La confusion avec l’impôt minimum mondial

Cependant les lectures de cette taxe par Manon Aubry et Nathalie Loiseau semblent toutes deux erronées. Du côté de la France Insoumise, la députée considère que la nouvelle de 15 % s’ajoute à celle de 21 %, ce qui est faux car elles sont plutôt complémentaires. Si elles s’ajoutaient, le taux d’imposition grimperait à 36 %.
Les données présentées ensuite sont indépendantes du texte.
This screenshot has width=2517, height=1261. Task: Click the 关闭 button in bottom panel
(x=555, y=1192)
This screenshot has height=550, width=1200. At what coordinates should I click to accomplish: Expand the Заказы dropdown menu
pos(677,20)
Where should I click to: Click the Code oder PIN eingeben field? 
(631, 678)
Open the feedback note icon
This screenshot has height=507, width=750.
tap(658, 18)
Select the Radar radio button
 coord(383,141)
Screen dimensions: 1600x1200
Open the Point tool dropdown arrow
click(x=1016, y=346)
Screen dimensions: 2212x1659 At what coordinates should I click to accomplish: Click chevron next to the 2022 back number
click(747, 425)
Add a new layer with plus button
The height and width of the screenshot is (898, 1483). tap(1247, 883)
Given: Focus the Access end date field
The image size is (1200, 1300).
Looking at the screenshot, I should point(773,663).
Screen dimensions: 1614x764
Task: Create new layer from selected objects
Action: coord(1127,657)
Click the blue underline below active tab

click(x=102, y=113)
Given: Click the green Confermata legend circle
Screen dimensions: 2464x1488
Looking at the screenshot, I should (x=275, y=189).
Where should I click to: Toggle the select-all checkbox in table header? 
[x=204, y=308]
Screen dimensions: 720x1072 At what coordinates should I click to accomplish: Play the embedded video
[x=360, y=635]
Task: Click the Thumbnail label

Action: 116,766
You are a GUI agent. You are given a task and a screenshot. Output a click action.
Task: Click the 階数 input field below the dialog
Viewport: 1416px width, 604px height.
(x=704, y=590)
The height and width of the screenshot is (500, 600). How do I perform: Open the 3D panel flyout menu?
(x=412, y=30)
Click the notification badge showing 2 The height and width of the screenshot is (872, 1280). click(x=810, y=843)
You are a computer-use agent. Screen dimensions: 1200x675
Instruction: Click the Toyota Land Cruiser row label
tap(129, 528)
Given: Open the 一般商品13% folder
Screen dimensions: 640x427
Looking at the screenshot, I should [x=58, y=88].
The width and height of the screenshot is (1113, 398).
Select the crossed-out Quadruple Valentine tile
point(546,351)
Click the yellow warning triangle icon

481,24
Du côté d’En marche, Nathalie Loiseau semble confondre la nouvelle taxe américaine avec l'impôt minimum global de 15%. Dans son article, le Washington Post précise bien que ce sont deux choses différentes. L’impôt minimum mondial sur les multinationales est lui poussé par les eurodéputés. Mais comme l’indiquent nos confrères, les discussions ont pour le moment échoué au niveau du Congrès américain.

Finalement, Manon Aubry maintient qu’il existe une ressemblance entre les nouveautés fiscales. « Pourquoi c’est une taxe sur les superprofits ? Parce qu’en pratique, toutes les grandes entreprises aux bénéfices en explosion seront davantage mises à contribution. A la fois par l’impôt sur les sociétés classique, mais aussi par cette nouvelle taxe qui s’ajoutera et fera office de "surtaxe" », a défendu la députéedans un tweet publié mercredi.